Avec l’âge, certains gestes du quotidien deviennent plus difficiles : faire les courses, préparer les repas, entretenir le logement ou encore se laver. L’aide à domicile pour personnes âgées permet de continuer à vivre chez soi en toute sécurité, tout en bénéficiant d’un accompagnement adapté. Ce guide vous explique les services proposés, les différents modes d’intervention, le coût, les aides financières mobilisables et les démarches pour en bénéficier.
Qu’est-ce que l’aide à domicile pour personnes âgées ?
L’aide à domicile regroupe un ensemble de prestations visant à faciliter le maintien à domicile des seniors. Les interventions peuvent concerner :
- l’aide au lever et au coucher ;
- l’aide à la toilette ;
- la préparation et la prise des repas ;
- les courses ;
- l’entretien du logement et du linge ;
- l’accompagnement lors de sorties ou d’activités de loisirs pour maintenir la vie sociale.
Certains services proposent également la téléassistance (dispositif d’appel d’urgence 24h/24) ou le portage de repas à domicile.
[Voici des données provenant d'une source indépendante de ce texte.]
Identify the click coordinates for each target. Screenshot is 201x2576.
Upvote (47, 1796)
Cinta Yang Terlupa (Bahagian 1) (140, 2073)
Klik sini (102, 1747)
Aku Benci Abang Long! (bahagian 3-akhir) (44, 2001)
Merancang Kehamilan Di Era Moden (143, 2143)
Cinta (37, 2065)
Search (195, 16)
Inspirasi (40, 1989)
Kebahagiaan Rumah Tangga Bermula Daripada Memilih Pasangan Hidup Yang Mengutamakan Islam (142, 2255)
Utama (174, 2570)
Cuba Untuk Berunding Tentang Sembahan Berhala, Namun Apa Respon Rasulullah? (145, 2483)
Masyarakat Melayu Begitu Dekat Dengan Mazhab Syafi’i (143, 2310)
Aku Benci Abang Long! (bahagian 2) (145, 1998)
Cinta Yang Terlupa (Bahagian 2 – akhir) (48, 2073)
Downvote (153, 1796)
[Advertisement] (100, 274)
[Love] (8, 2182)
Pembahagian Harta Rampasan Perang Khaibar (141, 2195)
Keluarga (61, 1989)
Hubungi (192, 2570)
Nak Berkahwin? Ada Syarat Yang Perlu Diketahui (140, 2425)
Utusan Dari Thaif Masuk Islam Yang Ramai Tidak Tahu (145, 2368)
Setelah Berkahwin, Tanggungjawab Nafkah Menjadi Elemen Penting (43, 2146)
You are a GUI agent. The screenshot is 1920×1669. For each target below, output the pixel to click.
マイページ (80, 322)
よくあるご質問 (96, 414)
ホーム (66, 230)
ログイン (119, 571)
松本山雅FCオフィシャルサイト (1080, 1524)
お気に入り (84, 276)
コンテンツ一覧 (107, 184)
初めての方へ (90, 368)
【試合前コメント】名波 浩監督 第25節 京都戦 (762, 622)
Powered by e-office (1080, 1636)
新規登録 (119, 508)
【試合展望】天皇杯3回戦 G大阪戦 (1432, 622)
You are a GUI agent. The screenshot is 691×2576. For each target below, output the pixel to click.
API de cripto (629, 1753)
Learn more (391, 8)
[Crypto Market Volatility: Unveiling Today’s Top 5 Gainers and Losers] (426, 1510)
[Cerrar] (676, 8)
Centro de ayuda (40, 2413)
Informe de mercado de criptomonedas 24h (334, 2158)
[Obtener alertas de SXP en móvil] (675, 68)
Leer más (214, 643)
Des prestations complémentaires comme les petits travaux de bricolage ou le jardinage peuvent être accessibles, mais elles ne sont pas éligibles aux mêmes aides financières que l’aide à la personne (APA, aide-ménagère, aides des caisses de retraite).
Les trois modes d’intervention pour une aide à domicile
Pour organiser l’aide à domicile, trois solutions existent : l’emploi direct, le service prestataire et le service mandataire. Chacune a ses spécificités en termes de gestion administrative et de responsabilités.
L’emploi direct d’une aide à domicile
La personne âgée (ou sa famille) devient employeur et recrute directement un intervenant. Elle doit alors gérer le contrat de travail, les déclarations sociales et la paie. Le Chèque emploi service universel (CESU) simplifie ces formalités : il permet de déclarer facilement le salarié et de payer les cotisations. Le salaire horaire ne peut être inférieur au SMIC (12,31 € brut par heure) ou au minimum prévu par la convention collective du particulier employeur, le montant le plus avantageux s’appliquant.
Le service prestataire d’aide et d’accompagnement à domicile (SAAD)
Le SAAD est un organisme médico-social agréé qui recrute, forme et emploie les aides à domicile. La personne âgée est cliente : elle paie une prestation de service. Ce mode est sécurisé car le service est contrôlé par le département. Il n’y a aucune gestion administrative à assumer. Les interventions peuvent être financées en tout ou partie par l’APA, les aides des caisses de retraite ou l’aide-ménagère départementale.
Le service mandataire
Le service mandataire agit comme intermédiaire : il met en relation la personne âgée avec des intervenants et l’accompagne dans les démarches administratives (contrat de travail, déclarations URSSAF, fiches de paie). La personne âgée reste l’employeur, mais elle est guidée. Ce mode est utile pour ceux qui souhaitent garder le contrôle tout en étant épaulés.
Comment déclarer et rémunérer une aide à domicile ?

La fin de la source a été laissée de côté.